That is, tell git to track a ".gitignore" file, which tells git to ignore
everything but itself.


FYI	".gitignore" is a regular file tracked by git; ".git/info/exclude"
	is a git configuration file without being tracked.

3.5 remove untracked files

//before removal, backup your files
$ mkdir /tmp/backup
$ git ls-files --others --exclude-stardard -z |cpio -pmd0 /tmp/backup

//remove untracked files
$ git clean -d -f

3.6 diff effectively

//diff a particular file between 2 branches
$ git diff master staging fs/ext4/inode.c

//diff two branches
	$ git diff master staging
or:
	$ git diff master..staging

//diff what's in staging since it divorced from master
$ git diff master...staging

3.7 show current branch in bash

Adding the following function to your ~/.bashrc:

	parse_git_branch()

- [Data section]
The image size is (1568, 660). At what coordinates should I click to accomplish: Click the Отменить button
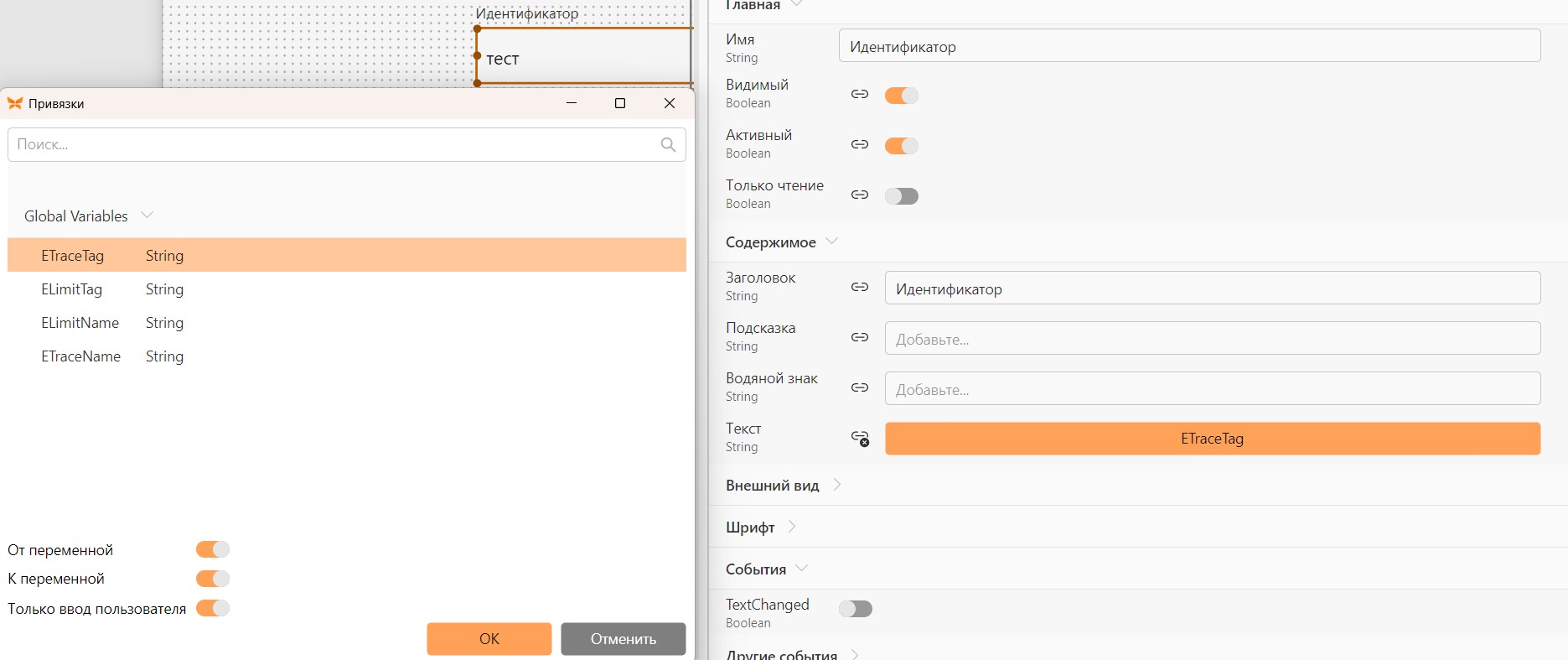624,639
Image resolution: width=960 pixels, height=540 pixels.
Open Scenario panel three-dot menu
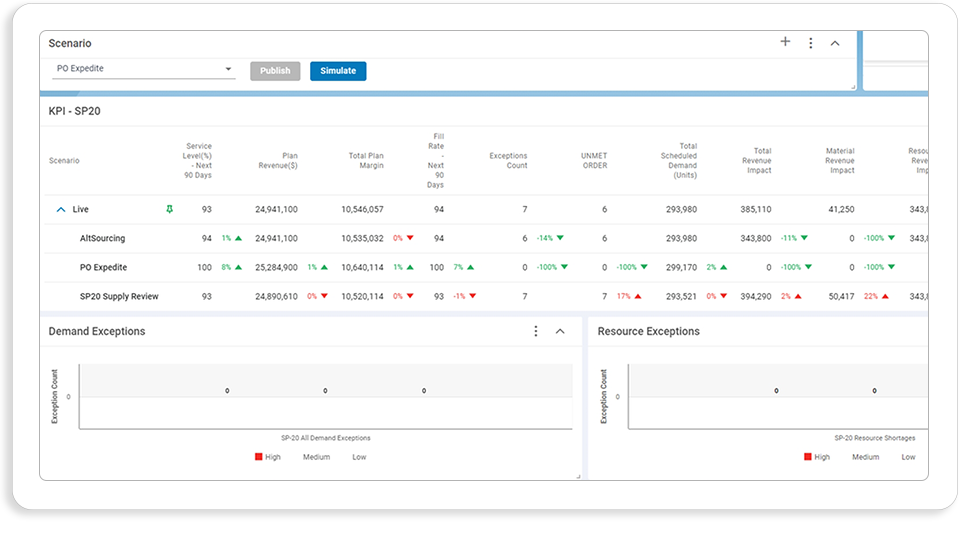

- [Work to do]
A) According to the git tips excerpt, what kind of file is ".git/info/exclude"?
B) Transcribe everything in the git tips excerpt from "That is, tell" down to "without being tracked.".
The data that comes after the git tips excerpt is separate material and unrelated to it.

- [Responses by task]
A) It is a git configuration file that is not tracked.

B)
That is, tell git to track a ".gitignore" file, which tells git to ignore
everything but itself.


FYI	".gitignore" is a regular file tracked by git; ".git/info/exclude"
	is a git configuration file without being tracked.